I've read that Leonard Zinn recommends routing the derailleur cable housing on the front the of handlebar to minimise cable friction. I've also noticed that a lot of pro teams using campy routes the derailleur cable on the front of the handlebar (for unknown reasons). However, some RBR campy gurus seem to suggest routing through the rear to minimise cable friction.

so...is there any consensus on front or rear minimises cable friction, or does it not matter at all? cheers.

Boon


----------



## wankski (Jul 24, 2005)

it shouldn't matter - the biggest kink is the shifter exit... both are fairly even.

FWIW on my chorus 11 review and set up thread, i showed that the rear routing resulted in flawless shifting that has continued until this day. it worked right first time, so i can't say what the result would be if it were front routed.

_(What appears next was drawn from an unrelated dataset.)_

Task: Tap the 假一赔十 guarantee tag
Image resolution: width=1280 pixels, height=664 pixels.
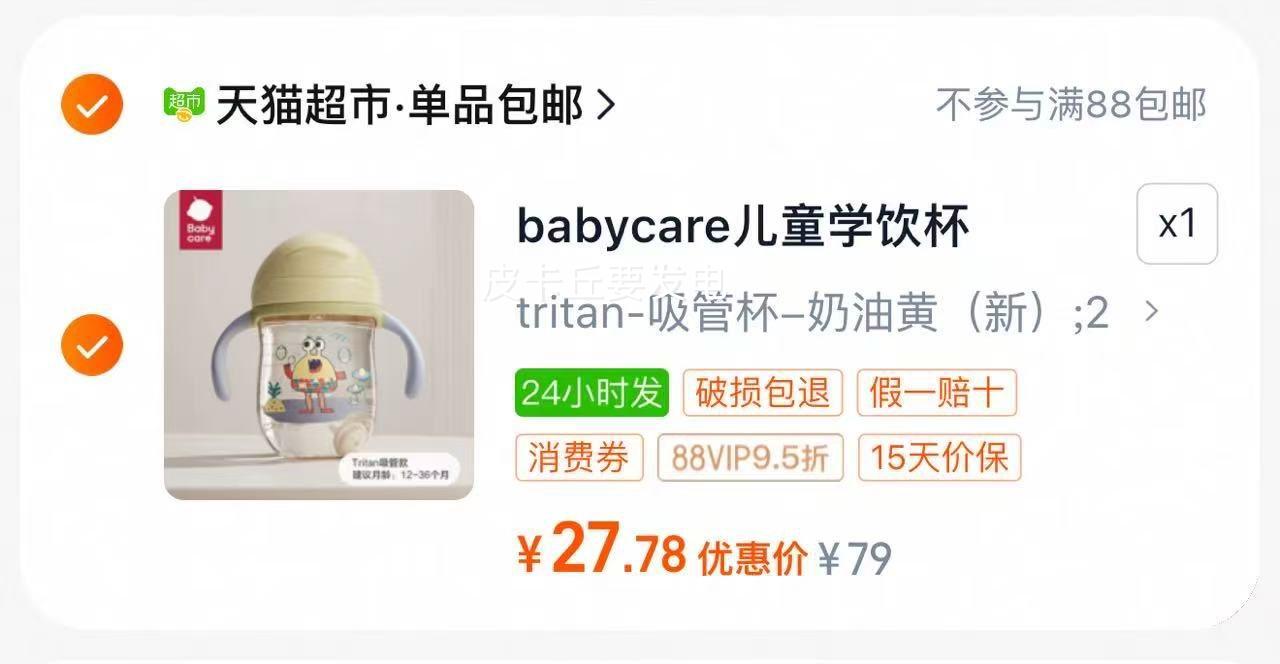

srsly, who the fark cares what zinn says.


----------



## C-40 (Feb 4, 2004)

*depends...*

Pre-2009 shifters are not the same as the new ultrashift levers. With pre-2009 models, I always used the front routing and had no problems, although it does take extra effort to tape the shift cable housing down. I also apply foam rubber "camper seal" tape along side the cable housing to smooth the transition onto the bar.

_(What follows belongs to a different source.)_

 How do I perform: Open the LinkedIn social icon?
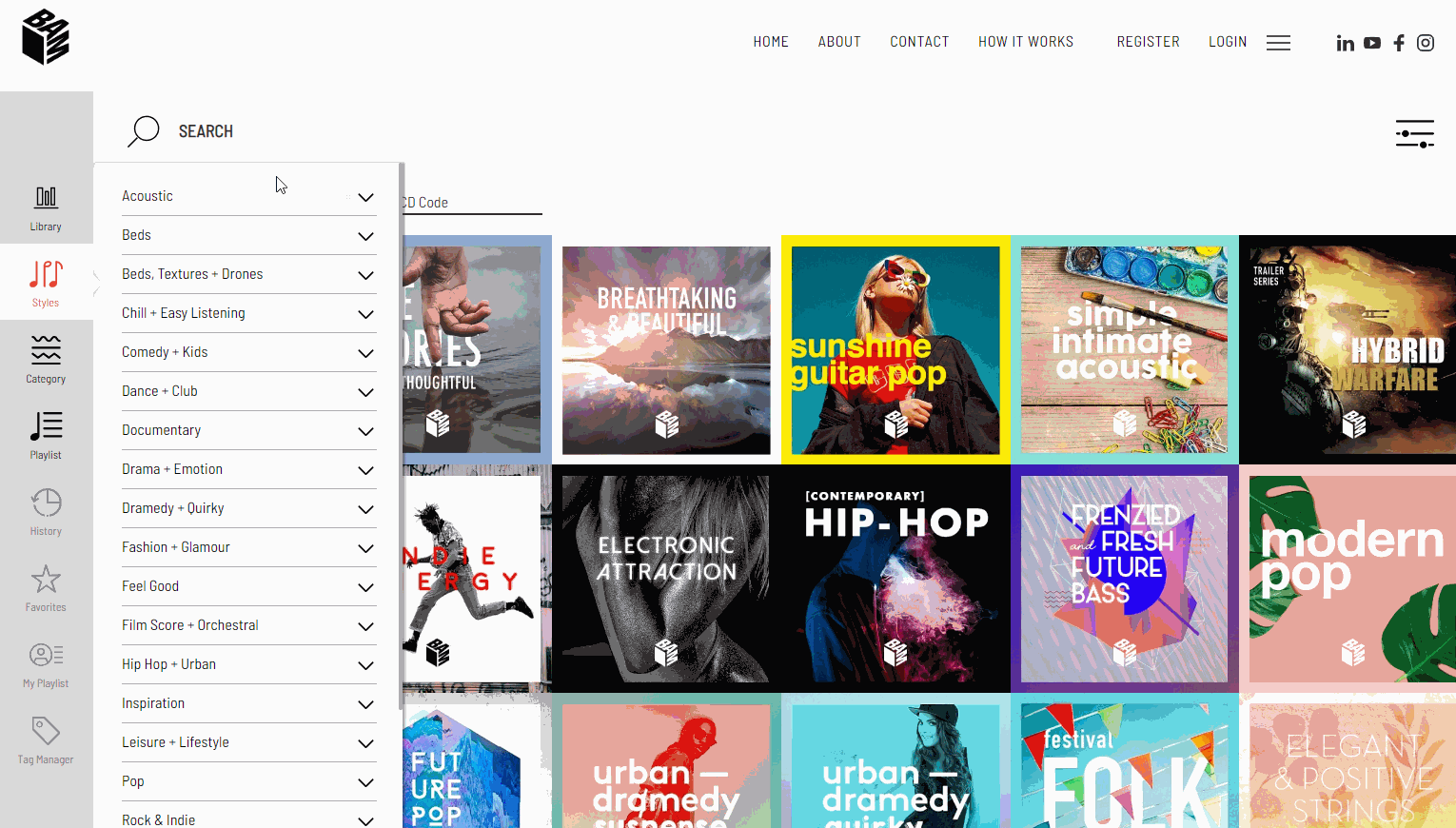pyautogui.click(x=1345, y=43)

With the 2009 shifters, I chose the back routing because I use short reach bars with a tight radius bend right behind the exit for the front routed housing. It looked like a potential trouble spot for cable friction. The new shifters allow either routing without any contact between your palm and and housing, unlike the old models. The new shifters are much more sensitive to cable friction, so it is more important to avoid sharp bends. Leave the loop at the RD at it's full length for best results.


----------



## Guest (Nov 10, 2009)

C-40 said:


> Leave the loop at the RD at it's full length for best results.



I've noticed that as well, at first it always stood out to me as it looked longer than I'm used to but that does seem to be what works.


----------



## dhfreak (Sep 12, 2009)

I routed mine on the outside of the bar and I've no NOTICEABLE cable friction whatsoever.

Mike


----------



## boon (Dec 14, 2005)

well, i ended up routing through the front. no cable friction to speak off. The handlebar looks a lot tidier this way.


----------



## cotocalicyclist (Feb 18, 2006)

I guess it is impossible to say what the correct way to route is given the variables of each individual setup. However, I recently switched from behind the bar routing with Campy cables to front routing with Gore Ride On cables and my shifting is now noticeably smoother and faster. Some of that is probably the new cables, but I was also playing around with the cable routing and there seemed to be more friction when I was pulling the bare cable through the ceramic cable guide (white piece) to behind the bar routing vs. front routing. It seems that the cable goes up then down quite abruptly when routing to the back vs. a more gradual shift to the side then slightly down with the front routing. 

Not trying to say this way is definitely the best, just giving my own personal experience.


----------